This just seems bizarre to me. A hag is a monster that needs to be a lot more than a combat encounter. Why buy a book if important rules are just going to be left to GM fiat?
Mostly, lack of space. If you have Volo's, you see that hags got an entire chapter to themselves. Back in in 2e, there was an entire Ravenloft supplement dedicated to hags. If you wanted to give each monster the full amount of space it deserves, you'd need a
much larger book. Or you'd need a bunch of MMs, each with only a handful of monsters in it. That would actually work well for a different system, but D&D has always had a metric ton of monsters and nobody would be pleased if they had to buy five books just to get the standard critters.
And also, it's because a lot of people aren't going to run monsters as more than combat encounters. Sometimes really cleverly-done combat encounters, true, but not much more than that.
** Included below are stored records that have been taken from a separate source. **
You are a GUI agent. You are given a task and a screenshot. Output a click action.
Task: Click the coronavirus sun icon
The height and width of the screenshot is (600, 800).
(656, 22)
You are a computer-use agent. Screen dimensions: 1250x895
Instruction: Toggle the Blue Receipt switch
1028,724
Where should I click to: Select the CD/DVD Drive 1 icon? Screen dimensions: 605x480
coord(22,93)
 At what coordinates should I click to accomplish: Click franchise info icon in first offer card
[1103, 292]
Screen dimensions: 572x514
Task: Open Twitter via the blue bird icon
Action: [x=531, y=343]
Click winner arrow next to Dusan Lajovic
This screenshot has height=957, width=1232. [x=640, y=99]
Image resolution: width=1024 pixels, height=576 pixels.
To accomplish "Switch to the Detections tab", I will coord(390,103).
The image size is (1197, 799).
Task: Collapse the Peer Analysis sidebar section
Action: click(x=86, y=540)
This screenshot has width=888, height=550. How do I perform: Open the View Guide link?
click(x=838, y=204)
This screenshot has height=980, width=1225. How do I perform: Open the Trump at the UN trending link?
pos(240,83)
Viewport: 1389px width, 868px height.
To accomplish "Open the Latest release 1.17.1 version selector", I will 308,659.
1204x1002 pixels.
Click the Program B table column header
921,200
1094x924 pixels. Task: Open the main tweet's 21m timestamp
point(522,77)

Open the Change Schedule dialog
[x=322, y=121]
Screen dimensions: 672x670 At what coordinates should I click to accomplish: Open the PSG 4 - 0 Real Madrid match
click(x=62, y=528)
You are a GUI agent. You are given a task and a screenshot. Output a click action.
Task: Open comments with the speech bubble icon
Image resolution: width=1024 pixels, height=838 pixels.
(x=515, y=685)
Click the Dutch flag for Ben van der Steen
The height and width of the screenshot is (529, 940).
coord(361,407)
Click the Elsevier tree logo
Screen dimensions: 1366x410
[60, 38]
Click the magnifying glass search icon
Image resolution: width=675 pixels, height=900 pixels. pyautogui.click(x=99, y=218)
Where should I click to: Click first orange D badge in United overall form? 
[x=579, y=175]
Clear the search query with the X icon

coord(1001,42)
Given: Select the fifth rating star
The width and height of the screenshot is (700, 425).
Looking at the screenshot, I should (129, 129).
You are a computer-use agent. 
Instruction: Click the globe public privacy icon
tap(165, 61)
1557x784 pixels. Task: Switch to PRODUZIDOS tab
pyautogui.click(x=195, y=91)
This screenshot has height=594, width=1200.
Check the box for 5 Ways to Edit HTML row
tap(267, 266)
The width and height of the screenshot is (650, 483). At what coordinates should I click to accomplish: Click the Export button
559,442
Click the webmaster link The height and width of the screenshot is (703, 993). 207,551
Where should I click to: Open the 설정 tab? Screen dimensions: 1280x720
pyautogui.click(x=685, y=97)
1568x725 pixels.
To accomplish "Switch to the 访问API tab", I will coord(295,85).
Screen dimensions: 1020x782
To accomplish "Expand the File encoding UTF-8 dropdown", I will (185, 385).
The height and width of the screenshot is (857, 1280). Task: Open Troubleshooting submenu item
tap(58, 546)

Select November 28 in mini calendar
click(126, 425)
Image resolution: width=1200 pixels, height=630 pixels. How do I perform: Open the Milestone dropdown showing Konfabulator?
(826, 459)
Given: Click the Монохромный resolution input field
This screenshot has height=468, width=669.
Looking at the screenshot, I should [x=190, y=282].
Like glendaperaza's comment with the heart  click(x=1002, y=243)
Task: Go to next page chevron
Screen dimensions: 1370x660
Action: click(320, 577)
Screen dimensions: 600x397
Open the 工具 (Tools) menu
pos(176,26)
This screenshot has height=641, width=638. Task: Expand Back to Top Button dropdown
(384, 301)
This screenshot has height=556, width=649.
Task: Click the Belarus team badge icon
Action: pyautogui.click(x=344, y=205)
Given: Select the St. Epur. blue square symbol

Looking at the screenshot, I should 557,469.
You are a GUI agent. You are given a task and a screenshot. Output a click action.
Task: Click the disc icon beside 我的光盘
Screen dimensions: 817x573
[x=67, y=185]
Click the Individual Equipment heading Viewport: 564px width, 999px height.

A typical, if simplistic, adventure might be: There's Bad Stuff happening in a village. The PCs discover that the Bad Stuff is coming from the Deep Dark Forest. The PCs investigate the Deep Dark Forest and discover signs of a hag. They defeat the hag's minions, then eventually defeat the hag herself. The End. They may also have the potential to ally themselves with a Good Fey or other forest-dweller who by itself is helpless against the hag but provides valuable assistance to the PCs.
Which means there's two ways to figure out the Bad Stuff: by (a) combing the books to give the hag all the spells and magic items they need to accomplish what the DM wants her to do, and then rewriting the statblock so she can cast those spells; or by (b) a judicial application of handwavium. You want the hag to be able to blight the crops? Does it
really matter how she did it, in terms of level and school of spell or whether she was attuned to a magic item that did it? Or is it more important that she blighted the crops, and that the PCs can possibly reverse it in some way?